Landes right man in 25th
The preternaturally bland Steve Landes views his political career as that of a slogger trudging through legislative thickets whittling away tax and regulatory weeds. Accountants and morticians are peppier. Regardless then of the results of next month’s election, Greg Marrow has accomplished something: The state House District 25 incumbent is riled and ready to rumble. This is Landes as few have seen him.
Marrow has spent most of the campaign attacking Landes’ record, specifically what the Democratic challenger considers the veteran Republican’s failure to circumvent a little thing known as the national recession. “What has Steve Landes done to help the economy in this district?” Marrow asked during an editorial board interview with The News Virginian.
Similar queries among a series of verbal roundhouses by Marrow elicited unusually spirited responses from Landes last month during The News Virginian’s debate at Kate Collins Middle School. At one point, Landes declared that, “frankly,” he was “P-Oed” by Marrow’s assaults.
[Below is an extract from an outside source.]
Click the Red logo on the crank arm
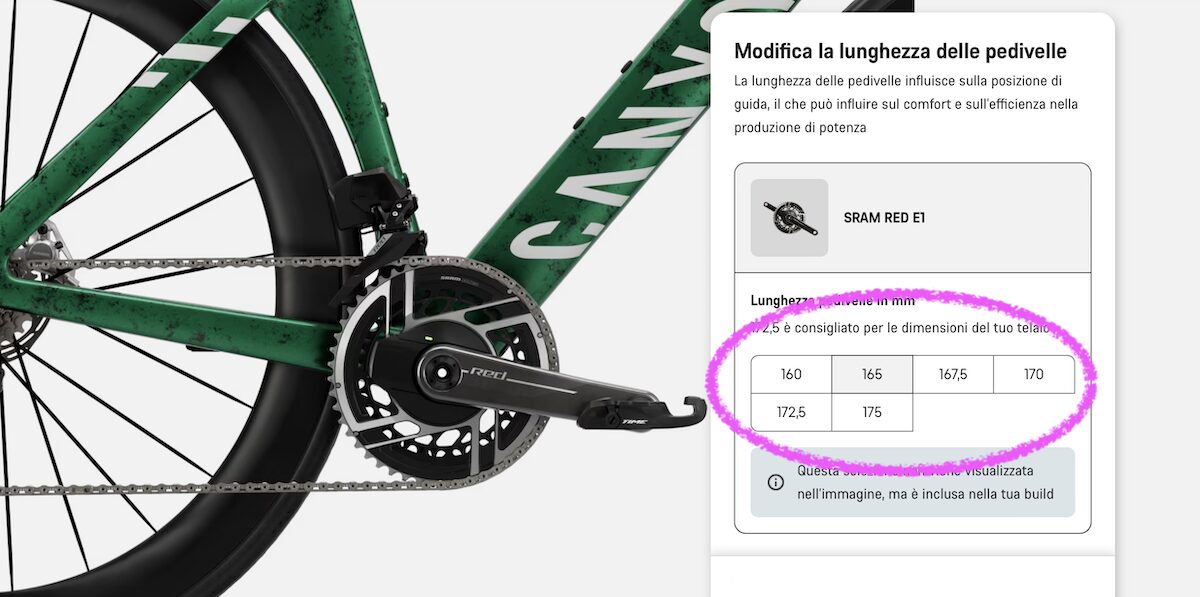This screenshot has height=597, width=1200. point(490,374)
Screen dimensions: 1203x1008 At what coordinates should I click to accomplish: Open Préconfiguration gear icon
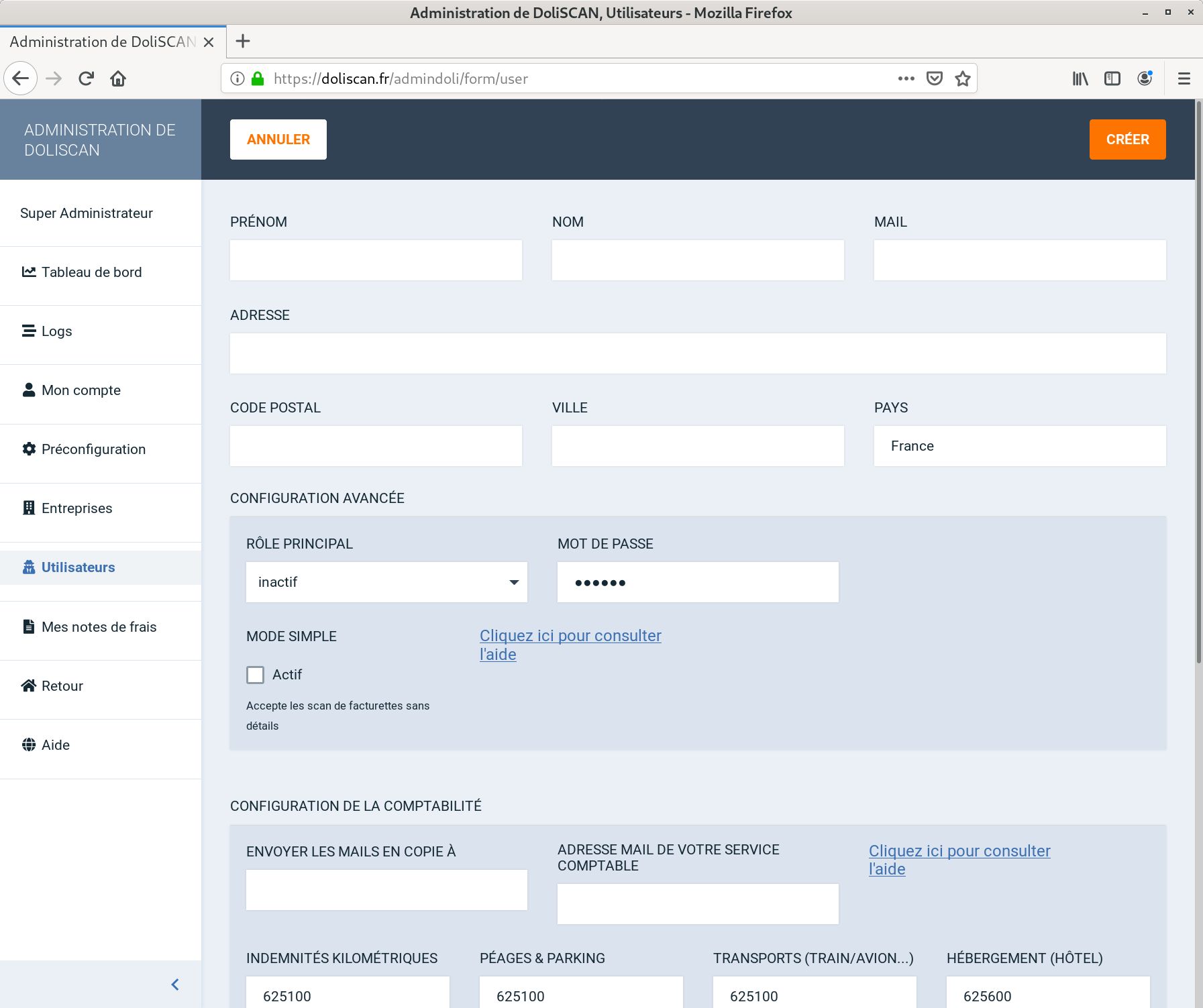[28, 449]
For those who know Landes, this qualifies as R-rated stuff. Cover your ears.
Tamer are the facts. State statistics show employment in the 25th District has increased by more than a fourth since Landes took office in 1996. Manufacturing has been hit by 30-percent job losses, mirroring a national trend. Monday brought more bad news for that sector: Mohawk Industries in Waynesboro will close by year’s end. Still, the numbers are brighter than the gloom Marrow projects.
And what, by the way, would he do to clear that gloom? He’d lure green jobs into the Shenandoah Valley waving federal stimulus money. Well, that’s worked well across the country, hasn’t it?
The divide between the candidates, Marrow says, is principally one of a different kind of energy, the internal stuff. Marrow says he has it and Landes lacks it. We suggest the split is philosophical. Landes falls in the traditional conservative camp that says removing tax and regulatory shackles from business is the clearest path to growth; Marrow falls, at least somewhat, in the traditional Democratic camp that sees government spending as part of a winning economic formula. Marrow insists he’s fiscally conservative, that he recognizes business not government creates jobs; his positions say otherwise. He would consider, for example, increasing the state’s corporate tax, a veritable poison for recovery.
Further, the arrows Marrow slings at Landes over the economy belie a misapprehension of a delegate’s limits. None can slip national economic realities. Marrow otherwise is a strong challenger; he’s intelligent, engaging and, yes, energetic. His day might someday come.
It is not now. Landes knows the job, has the proper focus, operates from sounder, clearer principles and is the best candidate to ready the region for the recovery we hope soon will come. And, no small thanks to Marrow, Landes is more invigorated than ever we’ve seen him. He’s our pick in the 25th.